Per noi cristiani il cuore della vita e della fede sta in questo:
amare Dio e amare il prossimo senza esclusione.
Per
i discepoli della fine del primo secolo, a sessanta o settanta anni
dalla morte di Gesù, tutto era riassumibile nell'amare la strada di
Dio che Gesù aveva testimoniato. Il pericolo era costituito dalla
possibilità di dividersi e contendere tra Pietro e Giovanni (che qui
esprimono simbolicamente due diverse modalità di vivere la fede) e
di lasciarsi depistare, sviare dal centro comune che è l'amore
concreto, cioè una vita vissuta nella solidarietà,
nell'appassionato desiderio di vivere la sequela di Gesù.
Finché
il nostro vivere quotidiano è tutto centrato e concentrato sul
sentiero indicato da Gesù, essere cattolici o protestanti o
ortodossi o unitariani o altro non ci divide, anzi ci colloca nella
possibilità di un arricchimento reciproco.
L'incalzante
e ripetuta domanda di Gesù a Pietro (per ben tre volte!) sulla
verità del suo amore, ci invita ad interrogarci a fondo, seriamente.
In
realtà nelle chiese, nelle religioni e anche nel mondo politico si
parla di amore con una frequenza che denota leggerezza e
superficialità.
Questi
versetti, se li ascoltiamo più con il cuore che con le orecchie, ci
indicano una possibile "beatitudine". Quella che la tenera
e candida voce di Pietro esprime: "Tu sai che ti voglio bene".
Non abbiamo da scalare montagne di eroismo, vette di virtù e picchi
di santità.

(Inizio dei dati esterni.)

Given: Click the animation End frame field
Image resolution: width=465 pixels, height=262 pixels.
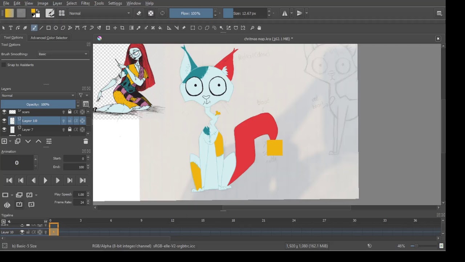Looking at the screenshot, I should click(74, 167).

Nulla di tutto questo.
Ci
è chiesto di camminare ogni giorno a piccoli passi per diventare più
attenti alle persone di casa nostra, nel nostro ambiente di lavoro,
nelle varie relazioni. Ci è chiesto di stare e agire dalla parte
dello straniero, di chi è più debole o di chi è emarginato/a.
Ci
è chiesto di ribellarci nel mondo e nella chiesa quando si usa la
propria "alta collocazione", per dare lezioni dal pulpito senza impegnare la propria vita con coerenza al
messaggio evangelico.
Sulla
risposta a questa domanda: "Mi ami tu?" si gioca tutta la
nostra vita. Il resto, tutto il resto, è davvero secondario. A ben
pensarci, queste poche parole, in una società del
denaro-carriera-immagine, enunciano un programma sovversivo, una
scala di valori capovolta.
Questo
propose Gesù a Pietro (che qui rappresenta tutti noi) con la
semplice parola: "Seguimi!. E Pietro, pur con le sue fragilità,
davvero buttò tutto il suo cuore nella strada di Gesù.